Emma Donoghue’s ‘Room’

Review – Room by Emma Donoghue

Jack is five. He lives in a single, locked room with his Ma. room

I’d heard lots of good things about Room, but was never really that bothered about reading it until someday, I decided I just had to. Still don’t know whether that was a good choice or not.

The story is narrated by Jack, a five year old boy who is trapped inside an eleven square foot shed with his Ma. In terms of storytelling, I haven’t read a book like this before. It is written from the voice of a five year old, and as a result of that, it’s quite clunky and almost annoying to read. The capitalized object names and the language used is executed well throughout the novel, and Donoghue must be given for credit for the believability of Jack’s voice, but to the reader, it gets repetitive and somewhat irritating quite early on.

Room is told in three parts – before, during and after. The escape was really quite implausible to me, but maybe I’m just being a little too cynical. However, it must be said that the relief I felt when they were out of Room was immeasurable. This book has a fantastic way of drawing you in, even though at times, I really didn’t want to read any more – purely because I was quite disturbed by the whole ordeal. As I study Psychology at school, I’ve had to watch lots of documentaries involving gruesome murders, but none of them turned my stomach like Room. Whether it’s the fact that it comes from the head of a small child, I don’t know, but Emma Donoghue freaked me out so much that I dreamt about this book after I read it, and it was not a happy dream. Eugh.

(Data drawn from a collection)

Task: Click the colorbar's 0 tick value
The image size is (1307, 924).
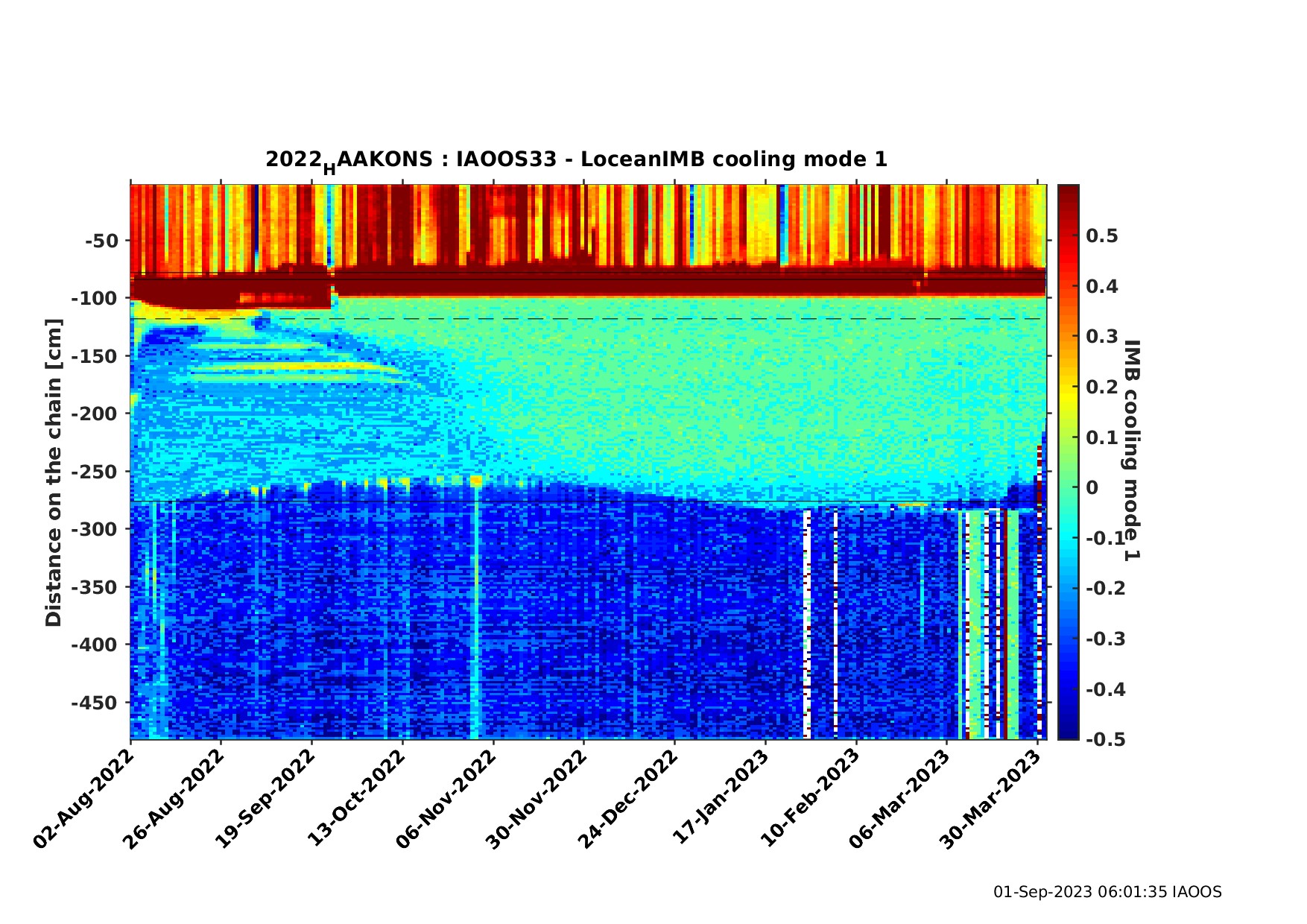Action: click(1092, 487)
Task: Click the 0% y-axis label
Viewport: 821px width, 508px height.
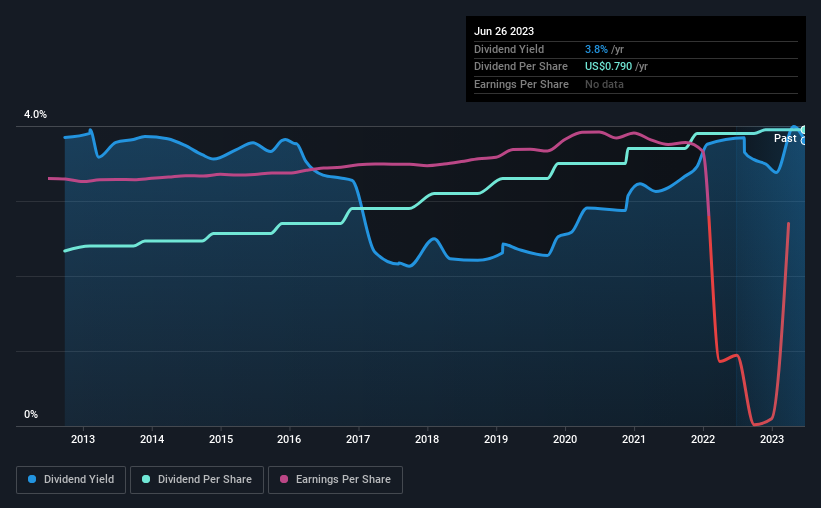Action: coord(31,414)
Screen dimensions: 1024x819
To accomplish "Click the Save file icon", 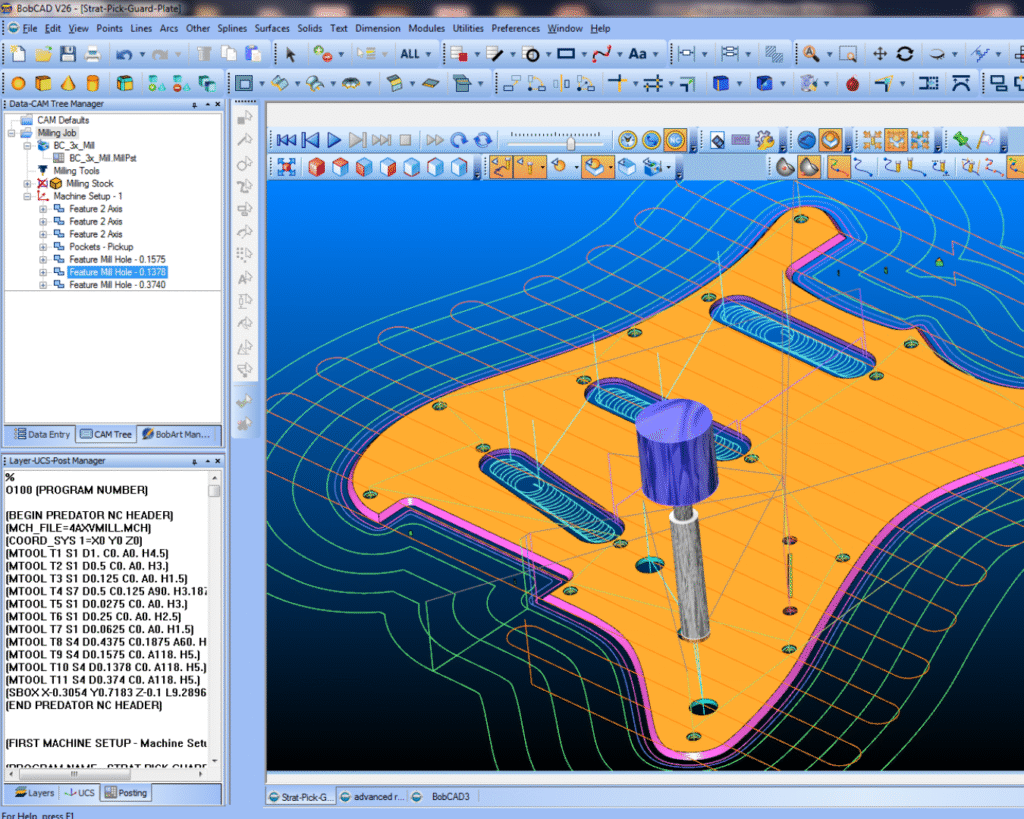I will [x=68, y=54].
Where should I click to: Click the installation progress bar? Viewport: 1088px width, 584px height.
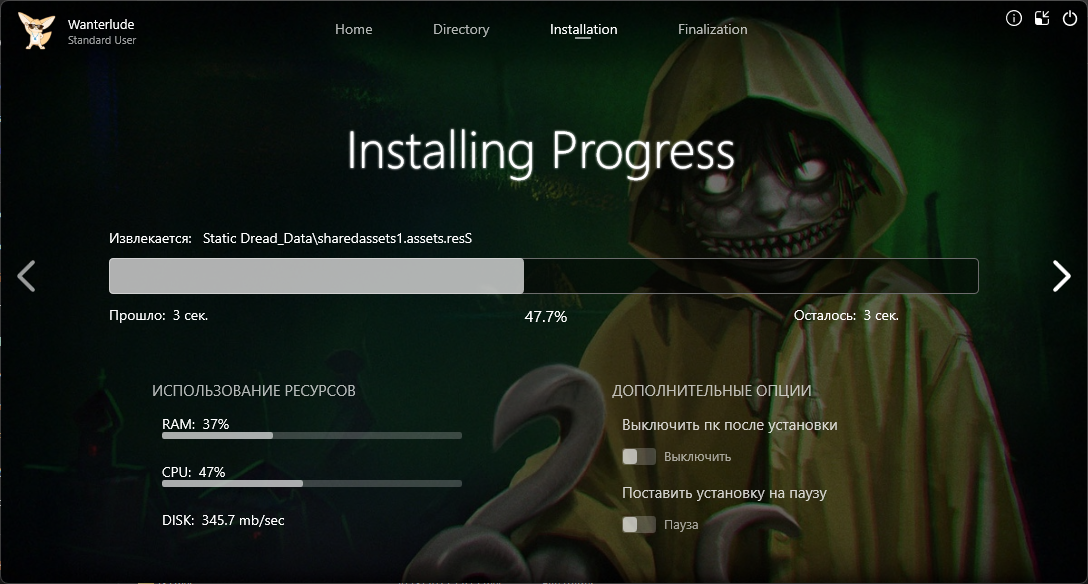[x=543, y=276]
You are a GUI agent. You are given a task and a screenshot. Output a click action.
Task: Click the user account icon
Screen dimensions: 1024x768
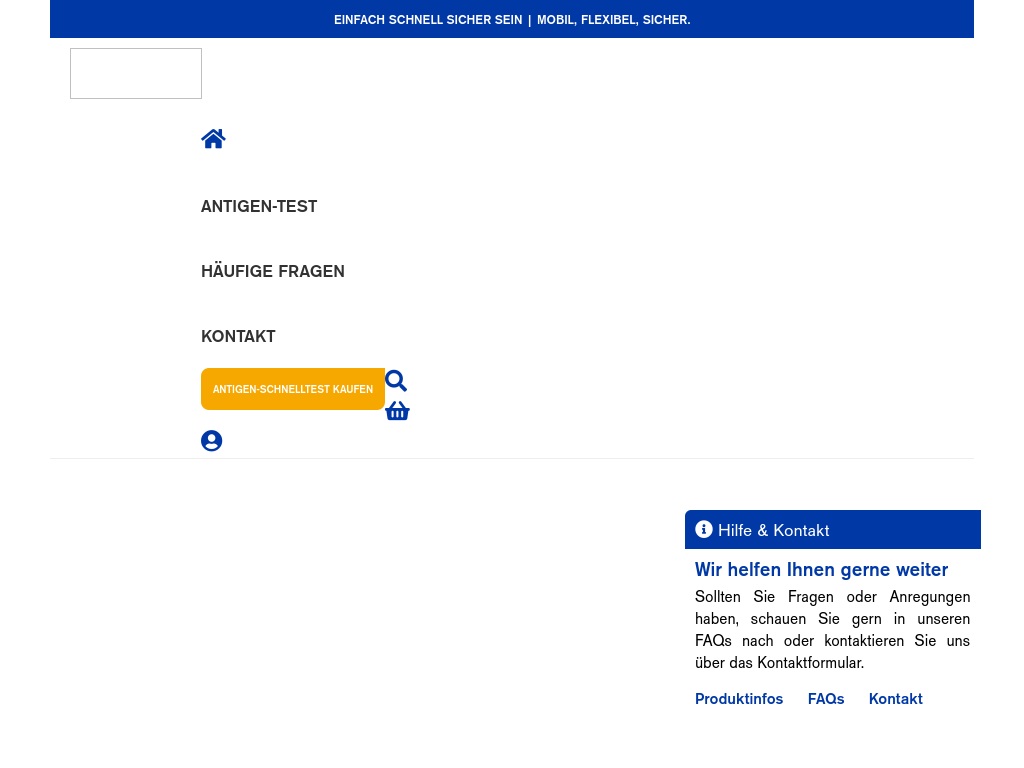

- WORK INSTRUCTION 1: List the parts in which, according to the review of Room, the story is told.
- WORK INSTRUCTION 2: Retype the portion of the review of Room that begins at the words "Review – Room" and stops after "choice or not.".

- RESULT 1: before, during, after

- RESULT 2:
Review – Room by Emma Donoghue

Jack is five. He lives in a single, locked room with his Ma. room

I’d heard lots of good things about Room, but was never really that bothered about reading it until someday, I decided I just had to. Still don’t know whether that was a good choice or not.